While minimum wage was increased from Rs 12,000 to Rs 13,000, government employees also received jumps in compensation and pensions.
A number of water, power, rail and road projects are in the pipeline. The China-Pakistan Economic Corridor ─ one of the biggest projects that came up this year ─ is expected to help build the under-developed areas of Balochistan.
This year’s budget specifically mentions investment in a new ‘Gwadar International Airport’, and a water treatment facility. Approximately 10 per cent of
the current PSDP projects being undertaken by the Ministry of Planning, Development and Reforms are based in Balochistan (compared to Punjab’s 39 per cent and Sindh’s 15 per cent).
Development in the information technology sector has also been targeted by the PML-N government which has plans to lay down Rs 2.8 billion worth of fibre optic cables in 128 tehsils on a fast-track basis to improve connectivity in remote areas.
But why should I pay taxes?
But spending money is tough when you don’t have money, and that’s why the government has taken up the task of reworking existing taxation regulation ─ in order to increase revenues.

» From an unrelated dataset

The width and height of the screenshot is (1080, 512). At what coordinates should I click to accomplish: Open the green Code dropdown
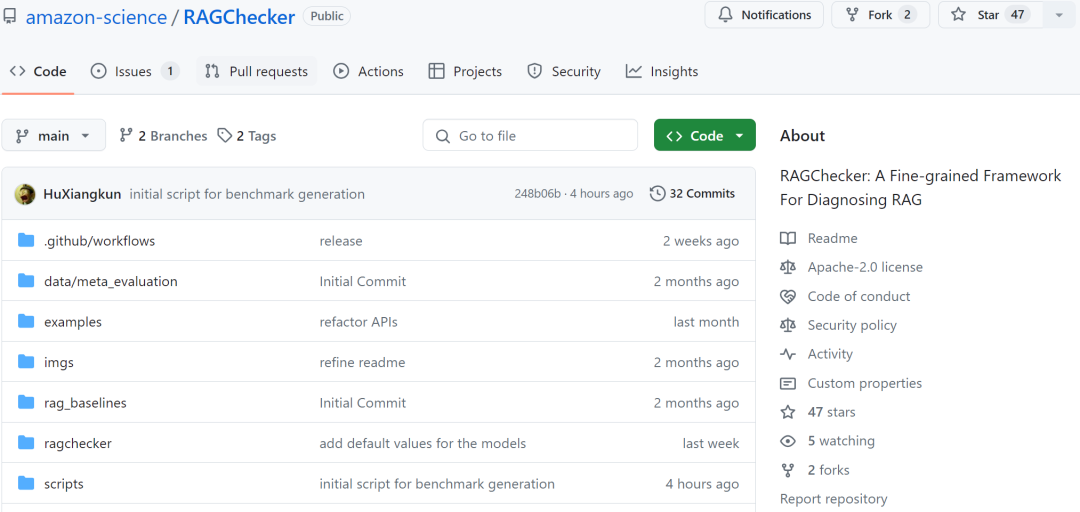pos(704,136)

One reason I have frequently heard people use as a justification for tax avoidance is “our politicians don’t pay taxes, why should we?” amidst concerns that the average taxpayers hard-earned wages go towards bolstering the lifestyles of the rich and powerful. Those aren’t invalid concerns.

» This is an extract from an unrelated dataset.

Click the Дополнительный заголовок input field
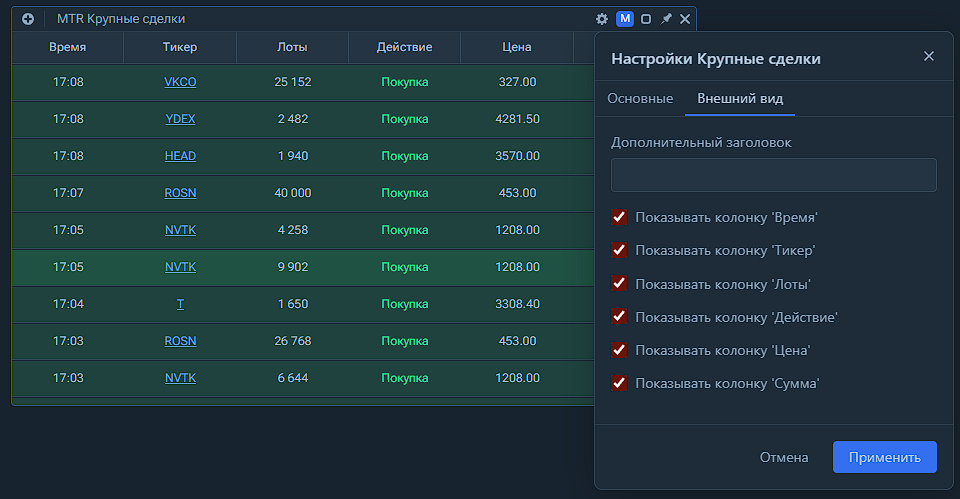The image size is (960, 499). 773,175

While announcing the PES 14-15, Dar said tax collection increased by 3 per cent over the past 11 months.
Indirect taxes on certain items have been increased ─ cigarettes and mobile phones two of the more ‘well-known’ items on which a greater sales tax has been imposed.
Discriminatory tax exemptions in the form of special regulatory orders (SROs) have also been slashed by 33 per cent.
The Finance Minister’s speech also mentioned anti-corruption measures to tackle non-compliance with tax laws. While it is unlikely that the government will meet its revenue targets this year, it seems even less likely if tax reform is not implemented to the letter.
It is a credit to the current government that they have attempted to balance growing defence expenditure by trying to be fair to socio-economic sectors as well.
However, the problem of a slow release of funds for development projects must be tackled as funds are generally released in the third quarter of the year, when the propensity for creating an impact is limited.
While we still have a long way to go when it comes to the socio-economic state of affairs ─ Pakistan has remained at 146 of 187 countries on the Human Development Index for the past two years ─ I, being stupidly optimistic, am of the opinion that Pakistan may finally be on its way to better days.
I may have voted for change in the last elections, but if the Nawaz government lives up to its promises by the conclusion of its tenure, I wouldn’t think twice about voting for them in 2018.